__What to work on__:
A. In the arecanut article, how many tonnes of arecanut did Dakshina Kannada produce in 2008-09?
B. Carry the arecanut article forward from its last sentence.

__Extract__:

※

The area under arecanut cultivation across the State has increased from 1.61 lakh hectares in 2005-06 to 1.84 lakh hectares in 2008-09, according to Directorate of Economics and Statistics, Bangalore.
The statistics secured by the Central Arecanut and Cocoa Marketing and Processing Cooperative (CAMPCO) Ltd. from the directorate reveals that the arecanut production too went up from 2.14 lakh tonnes in 2005-06 to 2.21 lakh tonnes in 2008-09.
However, some growers are sceptical about the figures. The statistics reveal that there has been a gradual increase in the area due to spreading of arecanut cultivation into non-traditional districts.
In Dakshina Kannada, the area went up from 27,338 hectares to 27,575 hectares (increased by 237 hectares) during the period. But the production, which increased from 48,770 tonnes in 2005-06 to 49,117 tonnes in 2007-08, came down to 33,141 tonnes in 2008-09 (down by 15,976 tonnes).
However, Manchi Srinivasa Achar, president, All India Areca Growers' Association, Puttur, told The Hindu that he had reservations over the directorate's statistics.

※

__Records shown__:
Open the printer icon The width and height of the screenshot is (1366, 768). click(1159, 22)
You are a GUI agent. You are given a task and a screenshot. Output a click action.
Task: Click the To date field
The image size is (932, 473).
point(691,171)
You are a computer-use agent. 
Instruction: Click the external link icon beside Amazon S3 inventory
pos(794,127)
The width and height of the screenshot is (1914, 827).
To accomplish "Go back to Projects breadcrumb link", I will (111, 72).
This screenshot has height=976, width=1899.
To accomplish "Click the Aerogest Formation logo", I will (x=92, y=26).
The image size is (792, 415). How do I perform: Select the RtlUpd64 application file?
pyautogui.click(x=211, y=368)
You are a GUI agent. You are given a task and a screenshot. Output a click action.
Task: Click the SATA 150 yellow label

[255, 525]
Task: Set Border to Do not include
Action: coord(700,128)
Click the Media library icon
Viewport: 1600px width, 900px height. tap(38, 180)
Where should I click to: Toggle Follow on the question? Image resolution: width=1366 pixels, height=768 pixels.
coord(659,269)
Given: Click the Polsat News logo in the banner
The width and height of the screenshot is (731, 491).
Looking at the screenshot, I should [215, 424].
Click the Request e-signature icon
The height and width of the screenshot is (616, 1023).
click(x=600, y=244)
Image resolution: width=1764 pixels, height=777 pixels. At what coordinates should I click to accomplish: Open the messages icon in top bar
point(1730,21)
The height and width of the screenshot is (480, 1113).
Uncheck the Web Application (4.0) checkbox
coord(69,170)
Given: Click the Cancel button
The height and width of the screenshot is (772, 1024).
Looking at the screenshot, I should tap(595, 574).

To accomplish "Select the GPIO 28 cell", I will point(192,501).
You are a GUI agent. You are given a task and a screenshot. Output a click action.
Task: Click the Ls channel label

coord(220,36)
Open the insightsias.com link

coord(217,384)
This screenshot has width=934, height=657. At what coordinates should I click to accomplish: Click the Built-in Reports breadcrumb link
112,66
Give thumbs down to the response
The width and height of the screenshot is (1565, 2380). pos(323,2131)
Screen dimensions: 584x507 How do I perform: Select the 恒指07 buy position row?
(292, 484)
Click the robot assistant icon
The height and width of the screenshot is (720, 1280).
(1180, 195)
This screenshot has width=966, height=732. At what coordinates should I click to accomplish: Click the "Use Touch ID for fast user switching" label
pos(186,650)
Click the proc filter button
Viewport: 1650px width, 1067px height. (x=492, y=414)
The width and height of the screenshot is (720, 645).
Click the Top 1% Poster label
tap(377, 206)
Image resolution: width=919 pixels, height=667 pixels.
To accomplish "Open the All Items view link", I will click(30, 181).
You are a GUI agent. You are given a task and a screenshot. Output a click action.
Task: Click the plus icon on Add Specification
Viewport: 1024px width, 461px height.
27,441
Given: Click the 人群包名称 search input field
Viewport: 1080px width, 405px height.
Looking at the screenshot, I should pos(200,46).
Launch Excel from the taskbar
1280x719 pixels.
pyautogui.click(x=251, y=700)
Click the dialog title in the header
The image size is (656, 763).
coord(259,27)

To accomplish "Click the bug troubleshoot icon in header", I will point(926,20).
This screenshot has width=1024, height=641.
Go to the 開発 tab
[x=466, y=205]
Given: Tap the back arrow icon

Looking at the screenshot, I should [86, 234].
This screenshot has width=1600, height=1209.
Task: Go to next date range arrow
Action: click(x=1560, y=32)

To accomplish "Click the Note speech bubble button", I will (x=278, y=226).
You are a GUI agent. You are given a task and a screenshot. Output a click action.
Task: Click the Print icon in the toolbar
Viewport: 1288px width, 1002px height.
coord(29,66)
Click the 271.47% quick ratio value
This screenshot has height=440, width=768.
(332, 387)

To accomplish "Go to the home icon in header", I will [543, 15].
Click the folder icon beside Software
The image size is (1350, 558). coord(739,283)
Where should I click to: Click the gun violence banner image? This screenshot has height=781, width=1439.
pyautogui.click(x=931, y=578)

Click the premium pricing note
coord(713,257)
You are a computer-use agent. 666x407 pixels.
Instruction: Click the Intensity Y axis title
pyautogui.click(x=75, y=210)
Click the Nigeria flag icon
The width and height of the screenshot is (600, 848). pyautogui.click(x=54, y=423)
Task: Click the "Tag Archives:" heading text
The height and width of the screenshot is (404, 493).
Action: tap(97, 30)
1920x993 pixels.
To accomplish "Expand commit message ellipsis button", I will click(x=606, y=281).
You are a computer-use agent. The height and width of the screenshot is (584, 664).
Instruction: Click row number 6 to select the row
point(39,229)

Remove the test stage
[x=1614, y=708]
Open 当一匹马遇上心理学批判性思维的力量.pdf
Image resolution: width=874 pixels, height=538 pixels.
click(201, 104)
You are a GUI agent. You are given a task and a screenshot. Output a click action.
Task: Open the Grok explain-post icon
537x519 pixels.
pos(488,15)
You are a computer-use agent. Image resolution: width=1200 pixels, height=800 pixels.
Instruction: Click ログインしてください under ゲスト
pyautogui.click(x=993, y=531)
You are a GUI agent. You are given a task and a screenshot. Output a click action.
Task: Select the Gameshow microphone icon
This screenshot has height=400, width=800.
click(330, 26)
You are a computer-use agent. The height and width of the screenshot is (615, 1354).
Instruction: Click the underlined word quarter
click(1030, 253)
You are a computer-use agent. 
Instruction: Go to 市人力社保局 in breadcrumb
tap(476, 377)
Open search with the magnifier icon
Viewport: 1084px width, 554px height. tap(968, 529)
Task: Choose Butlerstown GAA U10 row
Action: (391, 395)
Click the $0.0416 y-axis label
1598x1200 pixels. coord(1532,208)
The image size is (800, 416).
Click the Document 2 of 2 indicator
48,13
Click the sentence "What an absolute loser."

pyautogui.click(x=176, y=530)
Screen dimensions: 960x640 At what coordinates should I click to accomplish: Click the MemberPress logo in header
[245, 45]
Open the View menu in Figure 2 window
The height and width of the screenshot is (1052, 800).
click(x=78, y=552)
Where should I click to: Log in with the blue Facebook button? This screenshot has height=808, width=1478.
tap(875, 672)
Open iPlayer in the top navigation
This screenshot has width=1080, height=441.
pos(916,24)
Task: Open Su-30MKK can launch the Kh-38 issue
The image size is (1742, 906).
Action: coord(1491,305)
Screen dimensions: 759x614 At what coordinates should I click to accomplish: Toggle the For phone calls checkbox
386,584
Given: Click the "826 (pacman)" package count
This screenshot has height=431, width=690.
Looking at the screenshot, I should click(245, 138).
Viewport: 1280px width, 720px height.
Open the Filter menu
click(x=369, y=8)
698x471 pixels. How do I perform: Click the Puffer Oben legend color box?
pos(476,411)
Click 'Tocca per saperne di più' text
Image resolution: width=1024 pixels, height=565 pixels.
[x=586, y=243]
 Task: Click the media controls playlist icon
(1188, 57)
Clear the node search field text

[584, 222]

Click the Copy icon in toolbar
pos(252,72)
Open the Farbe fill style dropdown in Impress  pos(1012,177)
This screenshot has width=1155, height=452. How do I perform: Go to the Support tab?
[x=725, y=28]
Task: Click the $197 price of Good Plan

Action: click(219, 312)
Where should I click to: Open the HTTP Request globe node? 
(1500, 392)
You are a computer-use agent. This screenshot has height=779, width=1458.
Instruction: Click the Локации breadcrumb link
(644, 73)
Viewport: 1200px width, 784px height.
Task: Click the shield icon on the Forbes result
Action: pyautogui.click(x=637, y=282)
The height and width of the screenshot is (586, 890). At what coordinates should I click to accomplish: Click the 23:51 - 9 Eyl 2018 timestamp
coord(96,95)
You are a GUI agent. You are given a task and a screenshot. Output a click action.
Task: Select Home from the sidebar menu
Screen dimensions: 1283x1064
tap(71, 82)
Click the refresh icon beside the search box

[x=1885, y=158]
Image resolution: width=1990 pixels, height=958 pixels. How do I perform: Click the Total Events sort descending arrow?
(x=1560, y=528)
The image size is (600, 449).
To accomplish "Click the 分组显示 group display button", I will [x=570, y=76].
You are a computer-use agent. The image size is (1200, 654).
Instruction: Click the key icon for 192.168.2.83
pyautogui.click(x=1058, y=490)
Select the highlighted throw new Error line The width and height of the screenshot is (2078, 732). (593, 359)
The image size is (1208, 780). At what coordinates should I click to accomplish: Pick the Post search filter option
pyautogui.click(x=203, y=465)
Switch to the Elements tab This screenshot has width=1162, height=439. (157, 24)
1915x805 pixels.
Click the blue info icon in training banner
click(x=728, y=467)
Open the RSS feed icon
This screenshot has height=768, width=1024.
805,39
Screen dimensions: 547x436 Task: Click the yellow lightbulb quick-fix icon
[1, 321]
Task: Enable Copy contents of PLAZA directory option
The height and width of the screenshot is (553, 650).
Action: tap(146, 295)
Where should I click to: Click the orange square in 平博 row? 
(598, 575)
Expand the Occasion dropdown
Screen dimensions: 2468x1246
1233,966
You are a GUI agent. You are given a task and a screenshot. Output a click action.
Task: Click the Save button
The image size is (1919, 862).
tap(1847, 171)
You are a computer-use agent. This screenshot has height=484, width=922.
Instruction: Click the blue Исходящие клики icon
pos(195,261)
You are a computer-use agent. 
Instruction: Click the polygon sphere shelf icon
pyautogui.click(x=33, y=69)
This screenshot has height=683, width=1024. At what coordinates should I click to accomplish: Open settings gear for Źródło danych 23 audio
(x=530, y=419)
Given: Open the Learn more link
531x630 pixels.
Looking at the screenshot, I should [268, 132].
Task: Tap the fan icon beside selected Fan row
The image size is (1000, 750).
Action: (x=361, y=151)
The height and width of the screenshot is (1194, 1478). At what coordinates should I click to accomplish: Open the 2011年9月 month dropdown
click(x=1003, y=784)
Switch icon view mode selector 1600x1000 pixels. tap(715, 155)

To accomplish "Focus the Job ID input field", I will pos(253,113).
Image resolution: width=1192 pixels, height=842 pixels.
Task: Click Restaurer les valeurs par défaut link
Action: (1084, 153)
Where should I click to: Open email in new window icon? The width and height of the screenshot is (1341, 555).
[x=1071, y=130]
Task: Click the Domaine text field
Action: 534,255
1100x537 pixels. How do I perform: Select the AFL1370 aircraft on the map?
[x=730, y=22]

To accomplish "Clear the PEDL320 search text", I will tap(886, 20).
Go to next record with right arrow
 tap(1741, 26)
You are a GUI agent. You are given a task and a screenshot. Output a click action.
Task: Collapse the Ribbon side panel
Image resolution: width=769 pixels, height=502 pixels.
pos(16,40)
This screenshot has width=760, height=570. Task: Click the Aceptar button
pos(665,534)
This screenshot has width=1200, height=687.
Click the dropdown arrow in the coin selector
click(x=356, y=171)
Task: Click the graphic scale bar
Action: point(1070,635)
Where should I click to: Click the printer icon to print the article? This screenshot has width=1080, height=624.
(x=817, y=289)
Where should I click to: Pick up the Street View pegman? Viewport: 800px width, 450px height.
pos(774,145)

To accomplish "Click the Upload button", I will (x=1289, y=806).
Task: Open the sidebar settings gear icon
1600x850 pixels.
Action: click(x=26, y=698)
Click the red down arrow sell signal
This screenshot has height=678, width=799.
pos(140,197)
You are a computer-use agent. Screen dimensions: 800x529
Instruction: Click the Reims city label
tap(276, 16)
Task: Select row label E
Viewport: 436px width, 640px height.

※

__Answers for each item__:
A. 33,141 tonnes

B.
The area under arecanut cultivation is actually shrinking in Dakshina Kannada. It is not known whether the statistics have been collected from all gram panchayats, he said and added that it might be “crow count”. Some growers have converted their arecanut plantations to rubber. Yellow disease has reduced the area under cultivation in Sullia, Mr. Achar said.
Ramesh Kainthaje, a member of the committee which recently studied the production cost of arecanut for the State Government, said that the area under arecanut had been coming down, particularly so in Mangalore region, owing to high production cost and rising prices of agriculture inputs and labour scarcity. Moreover, gestation period for arecanut was seven years, he said.
According to the committee, the production cost of white arecanut is Rs. 114 a kg and it is Rs. 148 for the red variety. But the growers are not getting the market price for the produce. “Hence nobody is willing to expand the area of arecanut cultivation,” Mr. Kainthaje, who is also a grower, said.
Badanaje Shankar Bhat, trustee, Arecanut Research and Development Foundation, and a researcher on arecanut products, said that expansion in area would not affect market prices.
However, value addition for arecanut would allow growers to withstand the impact of expansion in the area under its cultivation, he said
The foundation is conducting a research on extracting tannin from arecanut and it is positive about the outcome, he said and added that there was demand for tannin in the wine and cosmetic industries.